Companies should be concerned about encrypted traffic, because they don’t know what is leaving their network.  Get encryption keys for cloud services the company uses so you can check outgoing content and block all other encrypted traffic — if something legitimate breaks, employees will let you know.  It is important to distinguish personal Drop Box use from corporate use.  Make sure you have a policy that says all corporate devices are subject to inspection and monitoring.  The CSO should report to the CEO rather than the CIO or too much ends up being spent on technology with too little spent on risk reduction.  Security tech must be kept up to date.  Some security vendors are using artificial intelligence.  The board of directors needs to be educated about their fiduciary duty to provide oversight for security, as established in a 1996 case in Delaware (see this article).  In what country is the backup of your cloud data stored?  That could be important during litigation.  The amount of unstructured data companies have can be surprising, and represents additional risk.  When the CSO reports to the board, he/she should speak in terms of risk (don’t use tech speak).  Build in security from the beginning when starting new projects.  GDPR violations could bring penalties of up to 4% of revenue. Guidance papers on GDPR are all over 40 pages long.  “Internet of Things” devices (e.g., refrigerators) are typically not secure.  Use DNS to detect attempts by IoT devices to call out.  IoT is collecting data about you to sell.  The book Future Crimes by Marc Goodman was recommended.
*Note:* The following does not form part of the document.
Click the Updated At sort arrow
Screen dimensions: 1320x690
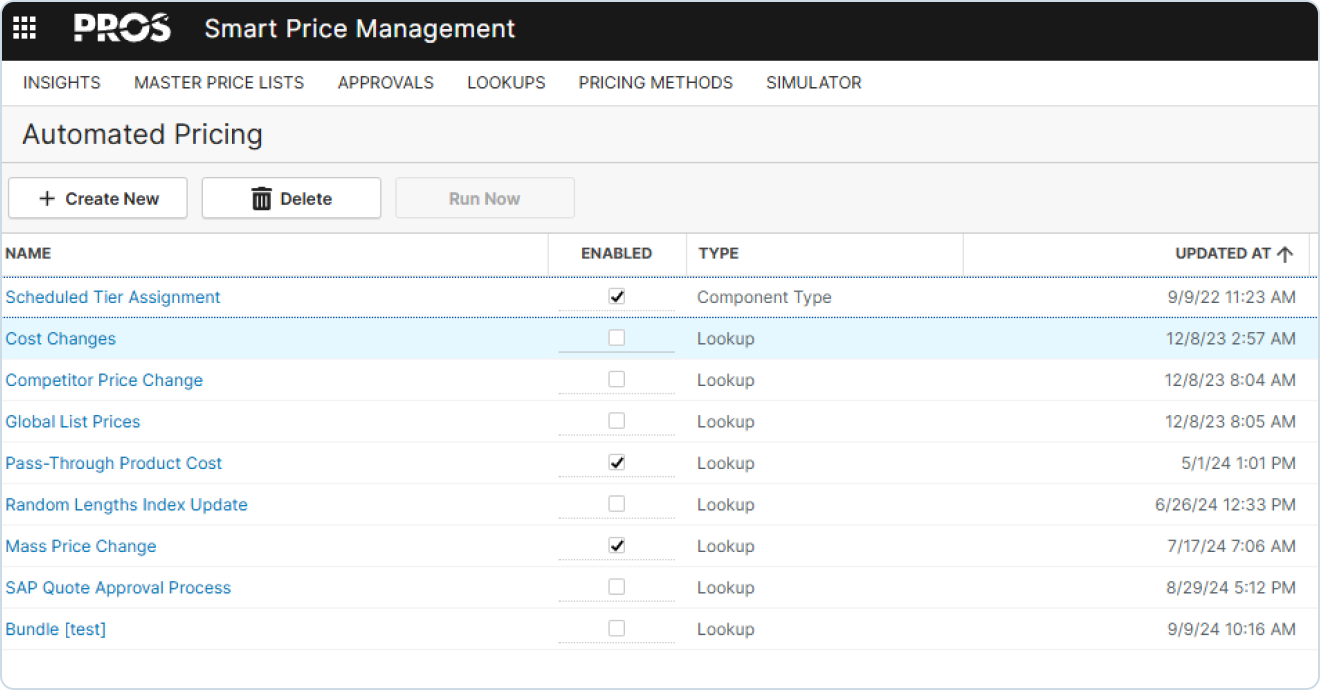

Using Technology To Reduce eDiscovery Spend
Artificial intelligence (AI) can be used before collection to reduce data volume.  Have a conversation about what’s really needed and use ECA to cull by date, topic, etc.  Process data from key players first.  It is important for project managers to know the data.  Parse out domain names, see who is talking to whom, see which folders people really have access to, and get rid of bad file types.  Image the machine of the person who will be leaving, then tell them you will be imaging the machine in the near future and see what they delete.  Use sentiment analysis and see if sentiment changes over time.  Use clustering to identify stuff that can be culled (e.g., stuff about the NFL).  Use clustering, rather than random sampling, to see what the data looks like.  Redaction of things like social security numbers can be automated.socal2017_hall

It’s All Greek To Me: Multi-Language Document Review from Shakespeare To FCPA
Examples were given of Craigslist ads seeking temporary people for foreign language document review, showing that companies performing such reviews may not have capable people on staff.  Law firms are relying on external providers to manage reviews in languages in which they are not fluent. English in Singapore is not the same as English in the U.S. (different expressions) — cultural context is important.  There are 6,900 languages around the world.  Law firms must do diligence to ensure a language expert is trustworthy.  Law firms don’t like being beta testers for technologies like TAR and machine translation.  Communications in Asia are often not in text file format (e.g., chat applications) and can involve hundreds of thousands of non-standard emojis (how to even render them?).  Facebook got a Palestinian man arrested by mistranslating his “good morning” to “attack them” (see this article).  One speaker suggested Googling “fraudulent foreign language reviewers” (the top match is here).  There was skepticism about the ALTA language proficiency test.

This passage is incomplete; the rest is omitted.